When the federal government attempted to use its regulatory authority to schedule the popular plant-based substance known as kratom in 2016, it learned an important lesson about science, stigma, and the limits of prohibitionist policy.

For the federal health establishment, kratom was an obscure botanical turned Internet trend, something best controlled through enforcement. It was seen as a product people didn’t understand, used by people the government didn’t listen to, and therefore it was treated as a problem to be eliminated rather than a behavior to be made safer.

For hundreds of thousands managing chronic pain, anxiety, or addiction to opiates and other drugs, however, it was a lifeline.

The gap between how institutions saw kratom and how ordinary people used it in practice was exposed.

Users of kratom found a safer, legally available method to manage their withdrawal from other substances, saving them from the scourge of illicit opioids increasingly contaminated with fentanyl, the primary driver of overdose deaths in the United States.

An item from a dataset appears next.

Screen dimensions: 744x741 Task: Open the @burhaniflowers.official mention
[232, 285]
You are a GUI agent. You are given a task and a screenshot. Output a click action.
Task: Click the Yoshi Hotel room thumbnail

What kratom provided those patients was a reliable, consistent product found on store shelves rather than back alleys and street curbs. By threatening to make it illegal overnight, the DEA risked yanking away the stability of people already balancing on the edge. The practical effect wasn’t “better choices,” but fewer choices until the worst ones remained.

When authorities moved to schedule kratom, they triggered a public health scare, not a safety fix.

The DEA’s 2016 attempt at emergency scheduling showed us what happens when panic drives policy. The agency moved to place kratom’s active alkaloids in Schedule I, alongside heroin and crystal meth, relying on what researchers and patients argued was selective, low-quality evidence that ignored consistent data showing low rates of serious adverse events. Their actions were a signal to states, retailers, doctors, and researchers to not only avoid studies on kratom, but to aim to bury it.

But even then, the DEA’s case was widely criticized. Scholars in the legal community raised red flags about the process, which risked eliminating the safe and legal use of a plant with documented potential to save lives and reduce harm.

The federal government attempted to intervene in an evolving marketplace with the extreme lever of prohibition. This constituted an abuse of authority with real-world consequences for real people. That was, however, until the public weighed in.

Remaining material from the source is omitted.